Unser Ernährungssystem muss dringend neu gedacht, ökologisch transformiert und gerecht gestaltet werden. Die Beteiligung an diesem Transformationsprozess darf sich nicht allein auf Wirtschaft und Verbände beschränken. Wer der unverzüglichen Umstellung auf ökologisch und sozial nachhaltige Produktion und Konsum innerhalb planetarer Grenzen solide Zustimmung sichern will, sollte die Bevölkerung dabei in der Sache mitreden lassen.
Letzteres betrachten wir zudem als wegweisend für ein modernes, im Wortsinn demokratisches Miteinander von Bürger:innen, Staat und Verwaltung. Ein Miteinander, in dem die Bevölkerung die Preisfrage für Menschen, Tiere und Natur: „Was ist uns unser Essen wert?“ zu ihrer Sache und so den Umbau ihres Agrar- und Ernährungssystems zu ihrem Projekt machen kann.

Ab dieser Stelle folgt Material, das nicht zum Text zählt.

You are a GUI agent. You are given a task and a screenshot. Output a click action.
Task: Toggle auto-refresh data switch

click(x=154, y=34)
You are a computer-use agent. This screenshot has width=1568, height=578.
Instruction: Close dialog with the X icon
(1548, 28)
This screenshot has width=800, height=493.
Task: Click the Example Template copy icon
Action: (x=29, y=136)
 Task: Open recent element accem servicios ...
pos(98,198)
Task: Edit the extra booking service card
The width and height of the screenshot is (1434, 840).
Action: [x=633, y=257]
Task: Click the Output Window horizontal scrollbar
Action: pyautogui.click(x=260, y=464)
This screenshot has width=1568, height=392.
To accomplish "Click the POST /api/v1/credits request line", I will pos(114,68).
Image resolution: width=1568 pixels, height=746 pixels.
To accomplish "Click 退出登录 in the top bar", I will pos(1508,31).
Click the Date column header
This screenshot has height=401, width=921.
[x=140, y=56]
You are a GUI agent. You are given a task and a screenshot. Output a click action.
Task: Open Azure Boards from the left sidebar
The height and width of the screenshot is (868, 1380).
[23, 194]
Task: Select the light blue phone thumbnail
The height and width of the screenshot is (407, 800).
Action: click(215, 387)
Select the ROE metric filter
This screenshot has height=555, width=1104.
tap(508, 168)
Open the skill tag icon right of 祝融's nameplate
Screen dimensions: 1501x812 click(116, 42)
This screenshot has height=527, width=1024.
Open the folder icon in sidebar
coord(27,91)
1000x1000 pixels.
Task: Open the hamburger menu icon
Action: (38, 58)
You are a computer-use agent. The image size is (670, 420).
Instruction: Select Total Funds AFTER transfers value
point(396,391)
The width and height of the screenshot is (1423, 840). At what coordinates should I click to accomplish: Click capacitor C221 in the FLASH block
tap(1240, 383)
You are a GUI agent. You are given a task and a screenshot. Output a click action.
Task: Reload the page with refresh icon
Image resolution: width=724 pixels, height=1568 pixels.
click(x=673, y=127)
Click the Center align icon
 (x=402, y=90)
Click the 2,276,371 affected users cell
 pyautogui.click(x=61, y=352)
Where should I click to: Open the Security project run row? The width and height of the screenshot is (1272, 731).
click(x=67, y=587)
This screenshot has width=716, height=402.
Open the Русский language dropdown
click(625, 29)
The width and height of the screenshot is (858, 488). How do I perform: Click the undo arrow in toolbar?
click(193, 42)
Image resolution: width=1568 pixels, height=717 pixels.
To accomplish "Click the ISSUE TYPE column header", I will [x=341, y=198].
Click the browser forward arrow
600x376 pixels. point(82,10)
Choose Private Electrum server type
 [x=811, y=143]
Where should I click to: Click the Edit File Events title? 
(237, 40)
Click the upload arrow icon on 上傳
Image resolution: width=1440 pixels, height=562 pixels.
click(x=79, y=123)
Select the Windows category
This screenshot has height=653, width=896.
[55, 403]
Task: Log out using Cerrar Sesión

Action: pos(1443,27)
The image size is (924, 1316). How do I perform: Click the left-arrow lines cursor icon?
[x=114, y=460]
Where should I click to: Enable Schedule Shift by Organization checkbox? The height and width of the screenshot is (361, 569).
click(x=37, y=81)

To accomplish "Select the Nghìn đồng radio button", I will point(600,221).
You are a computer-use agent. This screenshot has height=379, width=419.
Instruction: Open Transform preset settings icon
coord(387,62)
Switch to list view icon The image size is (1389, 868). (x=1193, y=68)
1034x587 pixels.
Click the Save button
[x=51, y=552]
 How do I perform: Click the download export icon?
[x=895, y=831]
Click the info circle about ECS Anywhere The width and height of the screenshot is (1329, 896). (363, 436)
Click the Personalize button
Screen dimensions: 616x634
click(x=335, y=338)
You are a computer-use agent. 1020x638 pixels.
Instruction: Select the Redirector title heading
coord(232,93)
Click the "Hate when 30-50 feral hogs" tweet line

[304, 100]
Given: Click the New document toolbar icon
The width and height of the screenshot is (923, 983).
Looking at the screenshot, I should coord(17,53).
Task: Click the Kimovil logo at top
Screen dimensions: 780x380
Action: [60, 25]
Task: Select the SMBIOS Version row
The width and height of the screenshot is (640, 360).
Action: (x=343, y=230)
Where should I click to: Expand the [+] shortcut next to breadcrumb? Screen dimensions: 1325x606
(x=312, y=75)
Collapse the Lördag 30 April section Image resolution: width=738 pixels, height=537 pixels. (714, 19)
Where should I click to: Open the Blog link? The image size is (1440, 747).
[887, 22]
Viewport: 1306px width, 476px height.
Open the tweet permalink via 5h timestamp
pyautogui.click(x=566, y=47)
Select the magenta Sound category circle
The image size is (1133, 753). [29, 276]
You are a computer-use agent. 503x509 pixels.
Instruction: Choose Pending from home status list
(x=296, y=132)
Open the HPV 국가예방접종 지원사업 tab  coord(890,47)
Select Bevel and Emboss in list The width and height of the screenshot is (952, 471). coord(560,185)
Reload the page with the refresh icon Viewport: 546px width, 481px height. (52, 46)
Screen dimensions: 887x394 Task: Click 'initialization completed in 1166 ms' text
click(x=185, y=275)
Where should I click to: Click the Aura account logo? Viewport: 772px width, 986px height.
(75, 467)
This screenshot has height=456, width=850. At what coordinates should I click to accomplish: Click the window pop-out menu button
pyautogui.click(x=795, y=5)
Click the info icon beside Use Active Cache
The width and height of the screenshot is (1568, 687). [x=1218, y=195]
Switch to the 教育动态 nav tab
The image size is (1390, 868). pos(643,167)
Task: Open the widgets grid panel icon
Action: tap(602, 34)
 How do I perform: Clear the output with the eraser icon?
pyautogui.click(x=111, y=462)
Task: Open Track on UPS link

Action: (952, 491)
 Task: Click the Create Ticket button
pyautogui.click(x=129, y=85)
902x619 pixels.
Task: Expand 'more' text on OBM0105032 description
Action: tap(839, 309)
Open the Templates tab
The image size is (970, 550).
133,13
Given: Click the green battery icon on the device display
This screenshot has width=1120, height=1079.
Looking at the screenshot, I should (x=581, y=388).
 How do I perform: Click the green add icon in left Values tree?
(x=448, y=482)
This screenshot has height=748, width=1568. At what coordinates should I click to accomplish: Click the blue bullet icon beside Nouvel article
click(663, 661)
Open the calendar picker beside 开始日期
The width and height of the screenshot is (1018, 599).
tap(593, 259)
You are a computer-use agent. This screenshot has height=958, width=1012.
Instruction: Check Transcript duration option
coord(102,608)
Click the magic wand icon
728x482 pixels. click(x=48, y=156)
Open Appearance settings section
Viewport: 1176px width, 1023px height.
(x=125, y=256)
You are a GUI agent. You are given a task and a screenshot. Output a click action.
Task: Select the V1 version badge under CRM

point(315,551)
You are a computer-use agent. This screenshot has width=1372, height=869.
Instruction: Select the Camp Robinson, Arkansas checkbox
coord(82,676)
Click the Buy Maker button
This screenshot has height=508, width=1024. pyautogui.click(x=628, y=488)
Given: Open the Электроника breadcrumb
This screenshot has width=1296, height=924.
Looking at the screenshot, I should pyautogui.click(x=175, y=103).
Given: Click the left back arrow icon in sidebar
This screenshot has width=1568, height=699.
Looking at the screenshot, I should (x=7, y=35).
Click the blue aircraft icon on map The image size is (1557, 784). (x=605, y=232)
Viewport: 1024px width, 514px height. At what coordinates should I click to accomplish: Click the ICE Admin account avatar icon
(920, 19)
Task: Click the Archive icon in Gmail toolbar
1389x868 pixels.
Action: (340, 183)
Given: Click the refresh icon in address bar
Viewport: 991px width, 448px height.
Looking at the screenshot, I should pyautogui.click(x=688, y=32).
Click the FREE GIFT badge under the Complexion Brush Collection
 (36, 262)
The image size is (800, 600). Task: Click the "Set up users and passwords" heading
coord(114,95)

Ein Bürger:innenrat mit dieser Ausgangsfrage hätte viel beizutragen, wenn es um den breiten und robusten Rückhalt für einen mit Sicherheit nicht leichten oder gar konfliktfreien Umbauprozess für alle geht!
Pressemitteilung
“Werden Sie „ernährungsdemokratisch“ aktiv!”
So ist der Aufruf überschrieben, den das Netzwerk der Ernährungsräte jetzt mit Unterstützung von 17 Nichtregierungsorganisationen an den Deutschen Bundestag richtet.
Das Netzwerk der Ernährungsräte schlägt dem Bundestag vor, einem „Minideutschland“ die drängende Frage nach einer klimagerechten und zugleich sozial ausgewogenen Preisbildung bei Lebensmitteln vorzulegen. Ein bundesweit losbasiert ausgewählter Bürger:innenrat soll über zeitgemäße Antworten auf die „Preisfrage für Menschen, Tiere und Natur: Was ist uns unser Essen wert?“ beratschlagen.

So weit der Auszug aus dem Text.